12 Responses to The Undercurrent: Are some city council members being frugal or foolish?

  1. Pat Condy Reply

    April 26, 2013 at 1:50 pm

    Rather late into this debate but cant help commenting as follows:
    Leadership is about INFLUENCE. Management is about PRODUCTIVITY. The city council should busy itself with the former, the city employees from top to bottom are about the latter. Mix these roles up, and all you get is DRIFT – sideways, backwards, forwards, standstill, but all of it directionless, money-wasting and missionless. It takes a good chief employee to (a) ensure the elected council busies itself with what it is supposed to be doing so that it stays out of management and operations; and (b) deliver productivity from employees that is directed, prioritized, cost-effective, purposeful and compliant. Such a person does not come cheaply or, as they say, pay peanuts and get monkeys! And you pay what it is worth for the city operation to get professionalized and mission-driven. To pull/push it from an amateurish mom & pop shop type operation of the past to a modern, professional, business-minded and purposeful operation of the future is going to cost a lot more than peanuts.

    • Kathryn Reply

      April 29, 2013 at 4:26 pm

      I agree, Dr. Condy. Love the analogy!

  2. Jeff Williams Reply

    March 22, 2013 at 4:56 pm

    Very well written — awesome… I applaud the city council for stepping out of the stone ages, hiring a professional to manage the city. You only get what you pay for. Glen Rose has always been a relic in its governance and ideology and someone like Mr. West is long overdue.

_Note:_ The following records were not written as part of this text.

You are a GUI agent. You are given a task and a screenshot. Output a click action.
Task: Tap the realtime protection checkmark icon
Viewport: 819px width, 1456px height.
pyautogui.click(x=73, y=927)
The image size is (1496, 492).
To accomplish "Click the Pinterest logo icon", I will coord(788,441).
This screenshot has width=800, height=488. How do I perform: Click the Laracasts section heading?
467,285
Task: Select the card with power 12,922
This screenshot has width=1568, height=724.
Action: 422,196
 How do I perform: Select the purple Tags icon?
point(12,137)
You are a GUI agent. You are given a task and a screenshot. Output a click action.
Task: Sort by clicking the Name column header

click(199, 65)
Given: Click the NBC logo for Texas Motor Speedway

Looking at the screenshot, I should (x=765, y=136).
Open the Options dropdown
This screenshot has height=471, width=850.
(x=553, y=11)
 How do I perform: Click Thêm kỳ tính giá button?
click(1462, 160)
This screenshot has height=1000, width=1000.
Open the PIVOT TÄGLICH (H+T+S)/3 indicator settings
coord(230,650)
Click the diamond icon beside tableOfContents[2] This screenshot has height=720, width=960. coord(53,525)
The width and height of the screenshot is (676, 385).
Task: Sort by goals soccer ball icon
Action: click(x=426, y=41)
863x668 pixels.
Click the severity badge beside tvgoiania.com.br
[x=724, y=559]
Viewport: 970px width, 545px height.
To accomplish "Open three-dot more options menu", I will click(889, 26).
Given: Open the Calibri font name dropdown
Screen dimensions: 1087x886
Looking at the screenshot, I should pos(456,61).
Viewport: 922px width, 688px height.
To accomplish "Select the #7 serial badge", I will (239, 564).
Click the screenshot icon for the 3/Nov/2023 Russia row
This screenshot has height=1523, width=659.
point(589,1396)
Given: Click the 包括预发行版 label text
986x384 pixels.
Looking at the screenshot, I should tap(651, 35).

His salary is inline with other small towns. His proactive leadership, open style management, and forward looking vision is what Glen Rose needs… The dinosaurs died many years ago folks! It is time to move forward! We do not make progress by being stuck in the past… Let the professionals do their jobs and watch the city flourish instead of stagnate… Make history instead of repeating it and living in history… Think with an open mind and be proactive!

  3. Gary Whittle Reply

    February 28, 2013 at 4:52 am

    Textbook way to use a reserve fund..a one-time purchase! Even though the CM satisfied a couple of council members, why sacrifice the operational budget at mid-year of the FY12-13? You can’t continue to operate “on the back of a Dairy Queen napkin”.

    Great perspective and article, Kathryn! And “good job” to the City’s staff…

    • Kathryn Reply

      February 28, 2013 at 11:28 am

      Thanks so much, Gary!

  4. Suzanne Gentling Reply

    February 21, 2013 at 8:05 pm

    No one wants inefficiency or wastefulness but keeping up to date technologically, these days, is an imperative, not a choice. Any tools a person, a business or a government entity can invest in that makes one more effective is a good investment.

  5. CHARLEY THOMAS Reply

    February 21, 2013 at 5:11 pm

    KATHRYN–AS WELL THOUGHT OUT AND PRESENTED AS ANYTHING YOU HAVE EVER WRITTEN. I AGREE WITH YOUR POINTS–THE CITY SHOULD USE TAXPAYER FUNDS SPARINGLY, BUT SPEND THEM AS NECESSARY TO OPERATE A MORE WELL-INFORMED AND MODERN COUNCIL AND CITY.

    • Kathryn Reply

      February 21, 2013 at 6:46 pm

      Thank you, Charley!

  6. Margaret Drake Reply

    February 21, 2013 at 1:53 pm

    Wel done, Kathryn. keep em on their toes.

  7. Sandra Leutwyler Reply

    February 20, 2013 at 7:21 pm

    I’m not saying we don’t need Mr. West. Just not
    $96 k worth!!! I think that was a big mistake.

  8. Darrell Best Reply

    February 20, 2013 at 5:04 pm

    Kathryn, I think the big difference was that Chris wanted to afford Darrell the privacy he was entitled to in an executive session because it was a personnel matter. I don’t really think it is whining when you are lobbying for openness. There’s a lot more than meets the eye on this, you should sit down with Chris, I have, and discuss. He’s no longer opposed to the City Administrator, he’s just opposed to paying more than we are paying the County Judge, county Attorney, etc. I think its also important to note that the city tax rate is 39 cents per hundred, while the county’s rate is 34 cents…you have to look at what the county is providing versus the city and wonder what the city is doing with all of its money…just my 2 cents worth. Darrell

  9. Margaret Staples Reply

    February 20, 2013 at 4:39 pm

    Kathryn, I agree with your article.